*** Opening Source data ***

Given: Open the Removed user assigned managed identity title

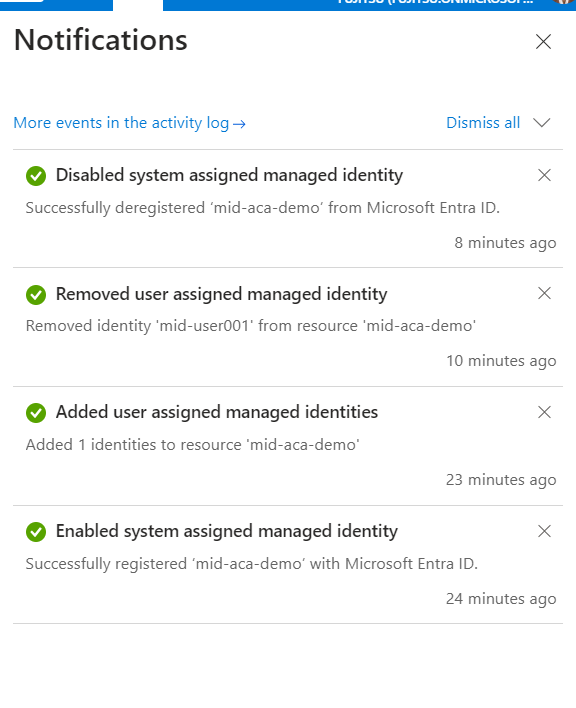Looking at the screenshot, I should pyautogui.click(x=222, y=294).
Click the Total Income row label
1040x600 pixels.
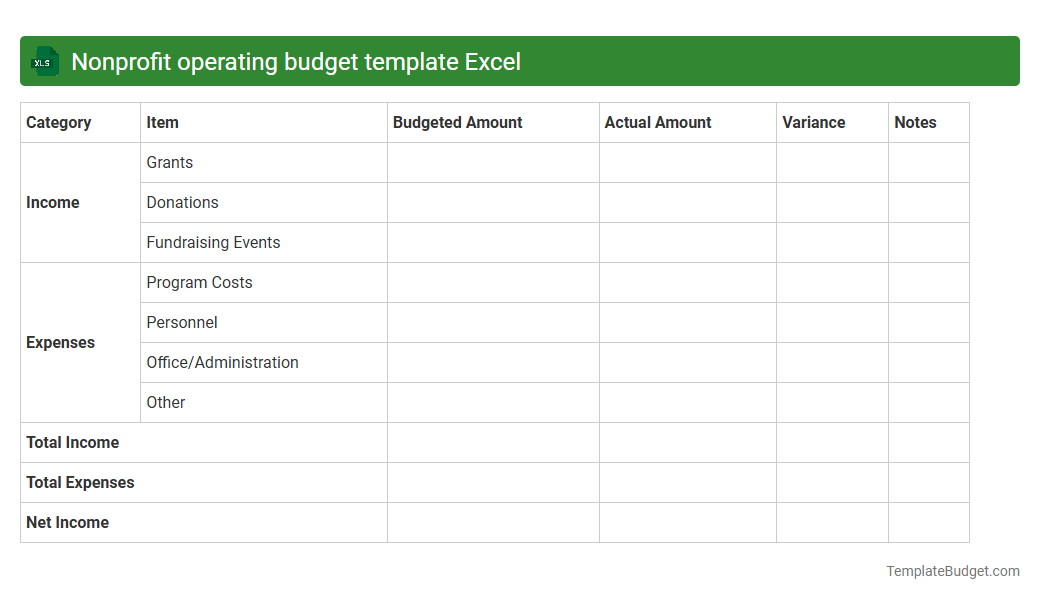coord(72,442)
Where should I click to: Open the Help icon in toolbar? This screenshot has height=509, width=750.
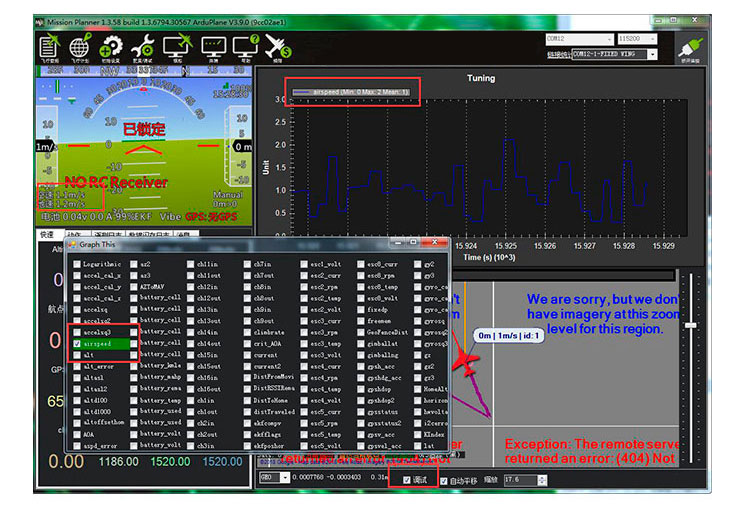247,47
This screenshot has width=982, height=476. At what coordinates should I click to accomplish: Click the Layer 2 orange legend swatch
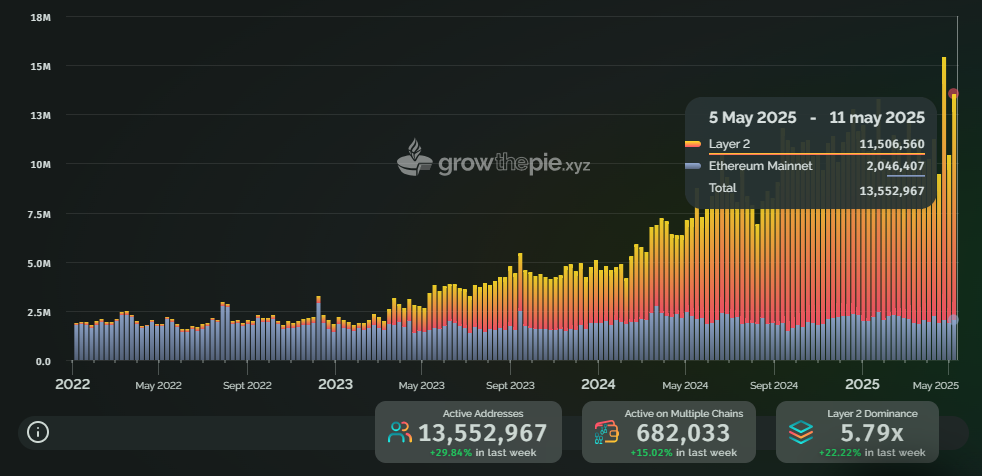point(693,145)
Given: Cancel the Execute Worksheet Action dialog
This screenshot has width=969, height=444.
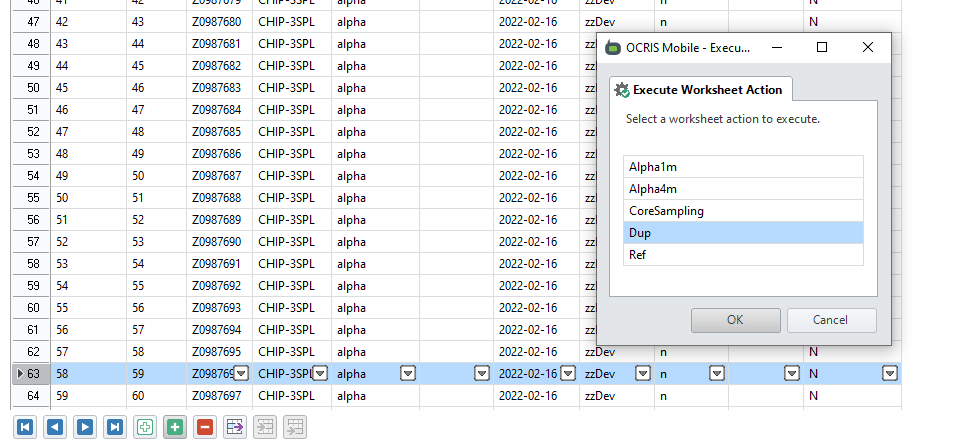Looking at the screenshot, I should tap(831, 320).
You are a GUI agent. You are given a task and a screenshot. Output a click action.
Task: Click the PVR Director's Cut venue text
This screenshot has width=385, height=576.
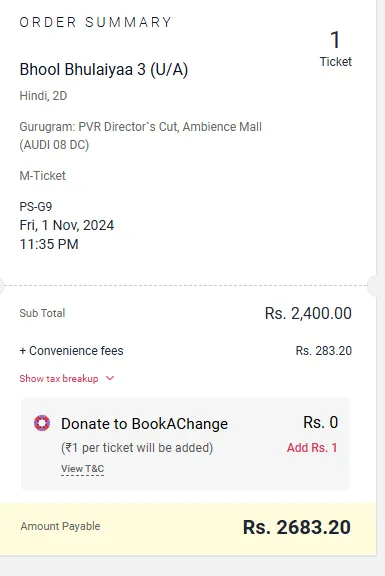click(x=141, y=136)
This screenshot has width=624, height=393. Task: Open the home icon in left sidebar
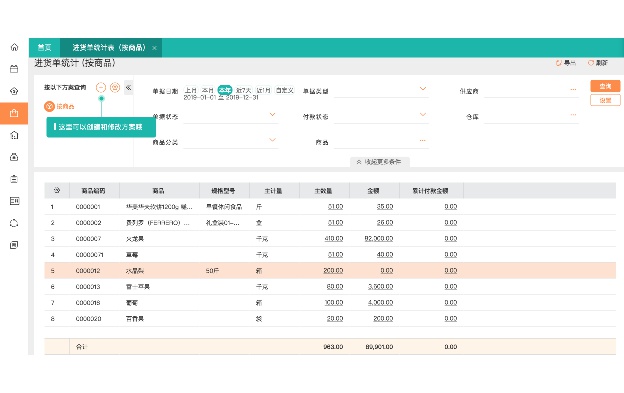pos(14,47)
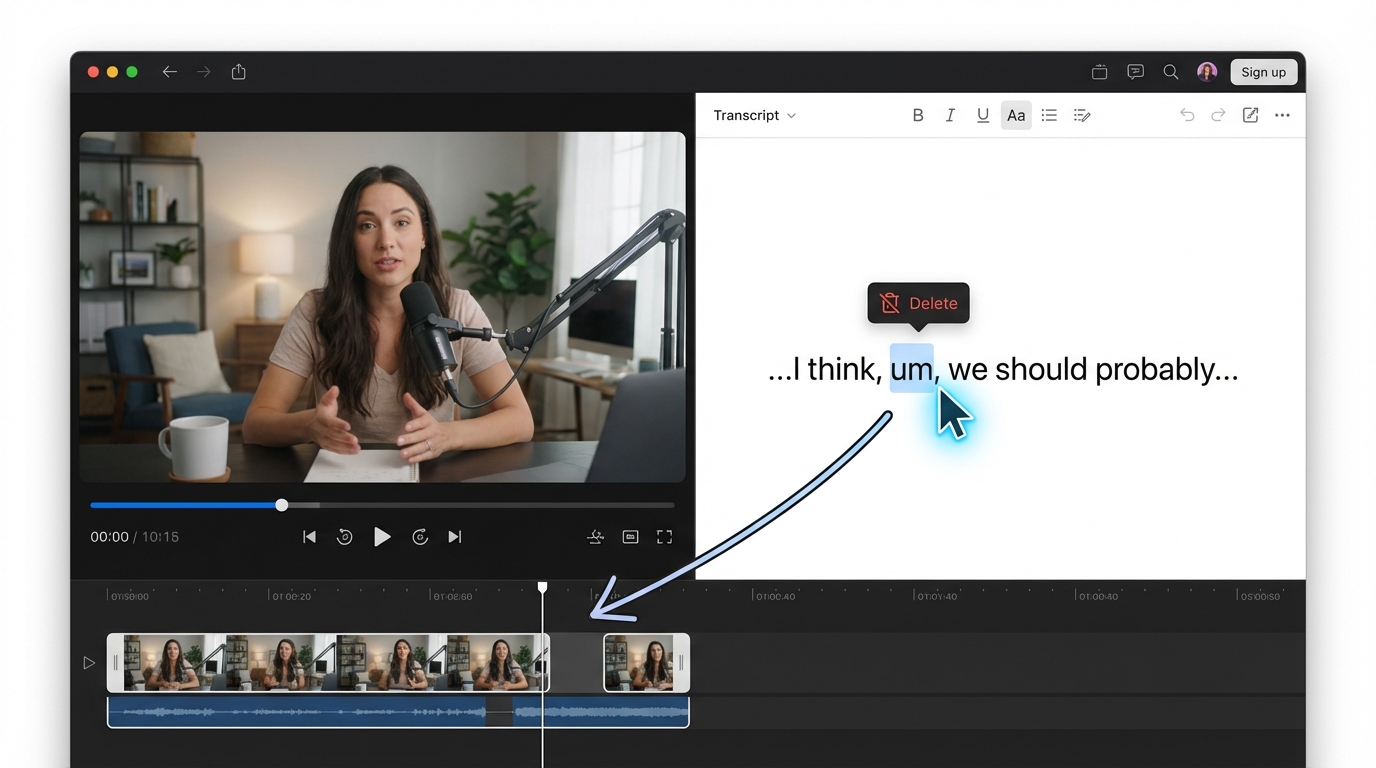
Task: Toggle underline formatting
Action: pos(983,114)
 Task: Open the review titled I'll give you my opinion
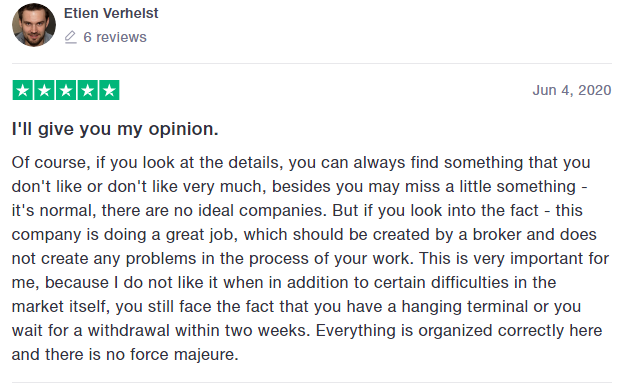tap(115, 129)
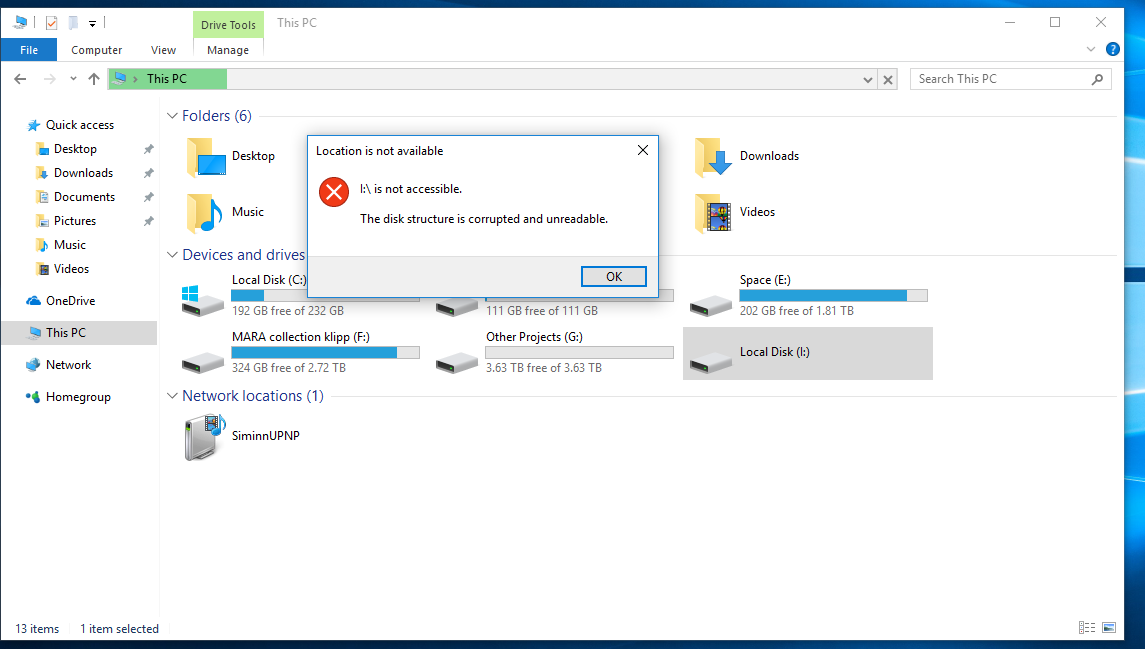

*** Closing Source data ***

#### [The problem]
Reproduce the records above exactly, but only from the line containing "This screenshot has width=969, height=444." through the last line, both included, and without any pictures.

#### [Answer section]
This screenshot has width=969, height=444.
Looking at the screenshot, I should tap(831, 320).
You are a GUI agent. You are given a task and a screenshot. Output a click action.
Task: Click the PVR Director's Cut venue text
This screenshot has width=385, height=576.
click(x=141, y=136)
This screenshot has width=624, height=393. Task: Open the home icon in left sidebar
pos(14,47)
Task: Toggle underline formatting
Action: pos(983,114)
 Task: Open the review titled I'll give you my opinion
tap(115, 129)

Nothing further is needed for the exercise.